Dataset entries

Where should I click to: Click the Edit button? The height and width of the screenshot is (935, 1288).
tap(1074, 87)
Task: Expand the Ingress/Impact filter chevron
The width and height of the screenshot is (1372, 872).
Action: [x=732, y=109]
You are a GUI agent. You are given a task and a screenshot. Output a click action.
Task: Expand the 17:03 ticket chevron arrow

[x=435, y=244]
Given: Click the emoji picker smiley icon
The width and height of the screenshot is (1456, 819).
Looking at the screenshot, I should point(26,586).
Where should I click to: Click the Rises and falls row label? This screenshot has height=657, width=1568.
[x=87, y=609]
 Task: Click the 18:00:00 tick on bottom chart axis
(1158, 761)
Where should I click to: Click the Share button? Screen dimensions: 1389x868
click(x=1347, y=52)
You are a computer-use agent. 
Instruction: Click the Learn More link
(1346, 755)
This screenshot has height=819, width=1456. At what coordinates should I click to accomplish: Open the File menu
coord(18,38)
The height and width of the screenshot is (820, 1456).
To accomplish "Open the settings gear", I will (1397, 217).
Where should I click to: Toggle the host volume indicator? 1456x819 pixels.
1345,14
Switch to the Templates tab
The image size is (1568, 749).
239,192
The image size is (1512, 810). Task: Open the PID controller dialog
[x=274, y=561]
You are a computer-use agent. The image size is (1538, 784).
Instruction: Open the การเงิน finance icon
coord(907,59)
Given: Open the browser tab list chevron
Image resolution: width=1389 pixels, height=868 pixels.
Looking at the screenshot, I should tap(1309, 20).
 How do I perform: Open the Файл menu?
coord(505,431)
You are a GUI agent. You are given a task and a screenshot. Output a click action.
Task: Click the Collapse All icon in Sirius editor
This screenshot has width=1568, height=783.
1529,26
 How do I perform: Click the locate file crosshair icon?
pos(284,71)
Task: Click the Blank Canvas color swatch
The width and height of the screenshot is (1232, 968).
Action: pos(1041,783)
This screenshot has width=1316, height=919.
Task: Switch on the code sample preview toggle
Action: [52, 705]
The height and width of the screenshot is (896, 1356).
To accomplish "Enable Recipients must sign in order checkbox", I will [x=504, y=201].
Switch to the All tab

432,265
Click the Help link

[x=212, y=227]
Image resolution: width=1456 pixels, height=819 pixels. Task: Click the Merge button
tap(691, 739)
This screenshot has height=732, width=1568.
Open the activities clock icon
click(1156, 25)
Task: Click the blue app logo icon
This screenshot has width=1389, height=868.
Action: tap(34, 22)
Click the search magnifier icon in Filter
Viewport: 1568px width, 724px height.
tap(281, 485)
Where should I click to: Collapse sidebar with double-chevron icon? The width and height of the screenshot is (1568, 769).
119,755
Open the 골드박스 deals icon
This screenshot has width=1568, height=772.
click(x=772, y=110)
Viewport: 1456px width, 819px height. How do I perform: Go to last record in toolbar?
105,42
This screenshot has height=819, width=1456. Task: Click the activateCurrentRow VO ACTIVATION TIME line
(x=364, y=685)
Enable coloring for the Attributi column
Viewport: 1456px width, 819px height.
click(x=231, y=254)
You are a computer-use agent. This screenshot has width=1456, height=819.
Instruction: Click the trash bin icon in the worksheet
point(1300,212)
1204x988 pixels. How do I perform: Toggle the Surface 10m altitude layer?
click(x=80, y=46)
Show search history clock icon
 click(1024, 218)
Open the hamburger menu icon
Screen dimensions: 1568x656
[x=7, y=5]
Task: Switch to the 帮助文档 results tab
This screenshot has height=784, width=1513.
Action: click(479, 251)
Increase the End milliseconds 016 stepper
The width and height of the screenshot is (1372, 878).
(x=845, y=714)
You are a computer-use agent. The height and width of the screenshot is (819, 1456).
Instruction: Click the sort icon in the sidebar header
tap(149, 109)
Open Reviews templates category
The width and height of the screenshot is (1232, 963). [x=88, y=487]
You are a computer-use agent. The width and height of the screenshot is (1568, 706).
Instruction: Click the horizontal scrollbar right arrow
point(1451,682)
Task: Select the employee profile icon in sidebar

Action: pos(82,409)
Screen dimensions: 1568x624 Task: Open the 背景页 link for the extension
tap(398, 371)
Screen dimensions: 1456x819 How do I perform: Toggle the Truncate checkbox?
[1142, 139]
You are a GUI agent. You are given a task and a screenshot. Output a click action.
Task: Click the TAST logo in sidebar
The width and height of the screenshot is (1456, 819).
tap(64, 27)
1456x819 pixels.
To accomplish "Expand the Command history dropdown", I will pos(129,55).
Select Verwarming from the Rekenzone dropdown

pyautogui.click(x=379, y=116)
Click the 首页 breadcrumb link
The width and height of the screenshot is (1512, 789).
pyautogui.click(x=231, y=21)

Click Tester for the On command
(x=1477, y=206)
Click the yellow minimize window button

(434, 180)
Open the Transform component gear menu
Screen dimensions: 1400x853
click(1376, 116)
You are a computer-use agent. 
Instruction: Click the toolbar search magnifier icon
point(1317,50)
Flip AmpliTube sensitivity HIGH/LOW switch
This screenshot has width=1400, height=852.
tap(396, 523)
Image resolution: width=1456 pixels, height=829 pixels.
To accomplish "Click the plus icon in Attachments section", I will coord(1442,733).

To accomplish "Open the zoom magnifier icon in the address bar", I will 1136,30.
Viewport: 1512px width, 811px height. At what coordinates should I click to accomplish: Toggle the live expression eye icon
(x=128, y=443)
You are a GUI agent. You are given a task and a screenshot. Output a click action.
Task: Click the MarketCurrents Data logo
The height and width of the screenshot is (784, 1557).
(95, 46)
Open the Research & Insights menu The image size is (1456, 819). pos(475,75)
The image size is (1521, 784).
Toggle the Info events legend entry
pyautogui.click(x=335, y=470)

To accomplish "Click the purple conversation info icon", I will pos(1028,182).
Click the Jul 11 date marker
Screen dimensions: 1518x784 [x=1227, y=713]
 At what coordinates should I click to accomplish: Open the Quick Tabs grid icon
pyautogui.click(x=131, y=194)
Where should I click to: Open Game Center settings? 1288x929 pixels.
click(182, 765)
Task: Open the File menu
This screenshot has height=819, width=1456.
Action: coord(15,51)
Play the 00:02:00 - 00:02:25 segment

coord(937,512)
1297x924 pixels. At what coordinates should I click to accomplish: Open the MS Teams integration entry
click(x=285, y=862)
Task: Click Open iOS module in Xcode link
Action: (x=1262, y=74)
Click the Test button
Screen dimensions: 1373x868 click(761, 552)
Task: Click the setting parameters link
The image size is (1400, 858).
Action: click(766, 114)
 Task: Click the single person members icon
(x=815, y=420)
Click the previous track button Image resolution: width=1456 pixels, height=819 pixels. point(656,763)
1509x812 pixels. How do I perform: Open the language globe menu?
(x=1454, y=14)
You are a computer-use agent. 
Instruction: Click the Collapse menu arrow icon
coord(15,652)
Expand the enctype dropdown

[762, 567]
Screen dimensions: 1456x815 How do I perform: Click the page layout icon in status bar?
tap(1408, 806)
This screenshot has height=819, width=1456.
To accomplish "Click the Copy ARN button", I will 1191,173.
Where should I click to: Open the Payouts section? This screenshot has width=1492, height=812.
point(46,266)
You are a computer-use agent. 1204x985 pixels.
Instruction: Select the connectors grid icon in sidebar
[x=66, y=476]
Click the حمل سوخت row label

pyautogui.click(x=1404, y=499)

- **The task**:
Only an exact transcription of all the records above counts as an answer.

- **The completed task**:
Where should I click to: Click the Edit button? The height and width of the screenshot is (935, 1288).
tap(1074, 87)
Task: Expand the Ingress/Impact filter chevron
The width and height of the screenshot is (1372, 872).
Action: [x=732, y=109]
You are a GUI agent. You are given a task and a screenshot. Output a click action.
Task: Expand the 17:03 ticket chevron arrow

[x=435, y=244]
Given: Click the emoji picker smiley icon
The width and height of the screenshot is (1456, 819).
Looking at the screenshot, I should point(26,586).
Where should I click to: Click the Rises and falls row label? This screenshot has height=657, width=1568.
[x=87, y=609]
 Task: Click the 18:00:00 tick on bottom chart axis
(1158, 761)
Where should I click to: Click the Share button? Screen dimensions: 1389x868
click(x=1347, y=52)
You are a computer-use agent. 
Instruction: Click the Learn More link
(1346, 755)
This screenshot has height=819, width=1456. At what coordinates should I click to accomplish: Open the File menu
coord(18,38)
The height and width of the screenshot is (820, 1456).
To accomplish "Open the settings gear", I will (1397, 217).
Where should I click to: Toggle the host volume indicator? 1456x819 pixels.
1345,14
Switch to the Templates tab
The image size is (1568, 749).
239,192
The image size is (1512, 810). Task: Open the PID controller dialog
[x=274, y=561]
You are a computer-use agent. The image size is (1538, 784).
Instruction: Open the การเงิน finance icon
coord(907,59)
Given: Open the browser tab list chevron
Image resolution: width=1389 pixels, height=868 pixels.
Looking at the screenshot, I should tap(1309, 20).
 How do I perform: Open the Файл menu?
coord(505,431)
You are a GUI agent. You are given a task and a screenshot. Output a click action.
Task: Click the Collapse All icon in Sirius editor
This screenshot has width=1568, height=783.
1529,26
 How do I perform: Click the locate file crosshair icon?
pos(284,71)
Task: Click the Blank Canvas color swatch
The width and height of the screenshot is (1232, 968).
Action: pos(1041,783)
This screenshot has width=1316, height=919.
Task: Switch on the code sample preview toggle
Action: [52, 705]
The height and width of the screenshot is (896, 1356).
To accomplish "Enable Recipients must sign in order checkbox", I will [x=504, y=201].
Switch to the All tab

432,265
Click the Help link

[x=212, y=227]
Image resolution: width=1456 pixels, height=819 pixels. Task: Click the Merge button
tap(691, 739)
This screenshot has height=732, width=1568.
Open the activities clock icon
click(1156, 25)
Task: Click the blue app logo icon
This screenshot has width=1389, height=868.
Action: tap(34, 22)
Click the search magnifier icon in Filter
Viewport: 1568px width, 724px height.
tap(281, 485)
Where should I click to: Collapse sidebar with double-chevron icon? The width and height of the screenshot is (1568, 769).
119,755
Open the 골드박스 deals icon
This screenshot has width=1568, height=772.
click(x=772, y=110)
Viewport: 1456px width, 819px height. How do I perform: Go to last record in toolbar?
105,42
This screenshot has height=819, width=1456. Task: Click the activateCurrentRow VO ACTIVATION TIME line
(x=364, y=685)
Enable coloring for the Attributi column
Viewport: 1456px width, 819px height.
click(x=231, y=254)
You are a computer-use agent. This screenshot has width=1456, height=819.
Instruction: Click the trash bin icon in the worksheet
point(1300,212)
1204x988 pixels. How do I perform: Toggle the Surface 10m altitude layer?
click(x=80, y=46)
Show search history clock icon
 click(1024, 218)
Open the hamburger menu icon
Screen dimensions: 1568x656
[x=7, y=5]
Task: Switch to the 帮助文档 results tab
This screenshot has height=784, width=1513.
Action: click(479, 251)
Increase the End milliseconds 016 stepper
The width and height of the screenshot is (1372, 878).
(x=845, y=714)
You are a computer-use agent. The height and width of the screenshot is (819, 1456).
Instruction: Click the sort icon in the sidebar header
tap(149, 109)
Open Reviews templates category
The width and height of the screenshot is (1232, 963). [x=88, y=487]
You are a computer-use agent. The width and height of the screenshot is (1568, 706).
Instruction: Click the horizontal scrollbar right arrow
point(1451,682)
Task: Select the employee profile icon in sidebar

Action: pos(82,409)
Screen dimensions: 1568x624 Task: Open the 背景页 link for the extension
tap(398, 371)
Screen dimensions: 1456x819 How do I perform: Toggle the Truncate checkbox?
[1142, 139]
You are a GUI agent. You are given a task and a screenshot. Output a click action.
Task: Click the TAST logo in sidebar
The width and height of the screenshot is (1456, 819).
tap(64, 27)
1456x819 pixels.
To accomplish "Expand the Command history dropdown", I will pos(129,55).
Select Verwarming from the Rekenzone dropdown

pyautogui.click(x=379, y=116)
Click the 首页 breadcrumb link
The width and height of the screenshot is (1512, 789).
pyautogui.click(x=231, y=21)

Click Tester for the On command
(x=1477, y=206)
Click the yellow minimize window button

(434, 180)
Open the Transform component gear menu
Screen dimensions: 1400x853
click(1376, 116)
You are a computer-use agent. 
Instruction: Click the toolbar search magnifier icon
point(1317,50)
Flip AmpliTube sensitivity HIGH/LOW switch
This screenshot has width=1400, height=852.
tap(396, 523)
Image resolution: width=1456 pixels, height=829 pixels.
To accomplish "Click the plus icon in Attachments section", I will coord(1442,733).

To accomplish "Open the zoom magnifier icon in the address bar", I will 1136,30.
Viewport: 1512px width, 811px height. At what coordinates should I click to accomplish: Toggle the live expression eye icon
(x=128, y=443)
You are a GUI agent. You are given a task and a screenshot. Output a click action.
Task: Click the MarketCurrents Data logo
The height and width of the screenshot is (784, 1557).
(95, 46)
Open the Research & Insights menu The image size is (1456, 819). pos(475,75)
The image size is (1521, 784).
Toggle the Info events legend entry
pyautogui.click(x=335, y=470)

To accomplish "Click the purple conversation info icon", I will pos(1028,182).
Click the Jul 11 date marker
Screen dimensions: 1518x784 [x=1227, y=713]
 At what coordinates should I click to accomplish: Open the Quick Tabs grid icon
pyautogui.click(x=131, y=194)
Where should I click to: Open Game Center settings? 1288x929 pixels.
click(182, 765)
Task: Open the File menu
This screenshot has height=819, width=1456.
Action: coord(15,51)
Play the 00:02:00 - 00:02:25 segment

coord(937,512)
1297x924 pixels. At what coordinates should I click to accomplish: Open the MS Teams integration entry
click(x=285, y=862)
Task: Click Open iOS module in Xcode link
Action: (x=1262, y=74)
Click the Test button
Screen dimensions: 1373x868 click(761, 552)
Task: Click the setting parameters link
The image size is (1400, 858).
Action: click(766, 114)
 Task: Click the single person members icon
(x=815, y=420)
Click the previous track button Image resolution: width=1456 pixels, height=819 pixels. point(656,763)
1509x812 pixels. How do I perform: Open the language globe menu?
(x=1454, y=14)
You are a computer-use agent. 
Instruction: Click the Collapse menu arrow icon
coord(15,652)
Expand the enctype dropdown

[762, 567]
Screen dimensions: 1456x815 How do I perform: Click the page layout icon in status bar?
tap(1408, 806)
This screenshot has height=819, width=1456.
To accomplish "Click the Copy ARN button", I will 1191,173.
Where should I click to: Open the Payouts section? This screenshot has width=1492, height=812.
point(46,266)
You are a computer-use agent. 1204x985 pixels.
Instruction: Select the connectors grid icon in sidebar
[x=66, y=476]
Click the حمل سوخت row label

pyautogui.click(x=1404, y=499)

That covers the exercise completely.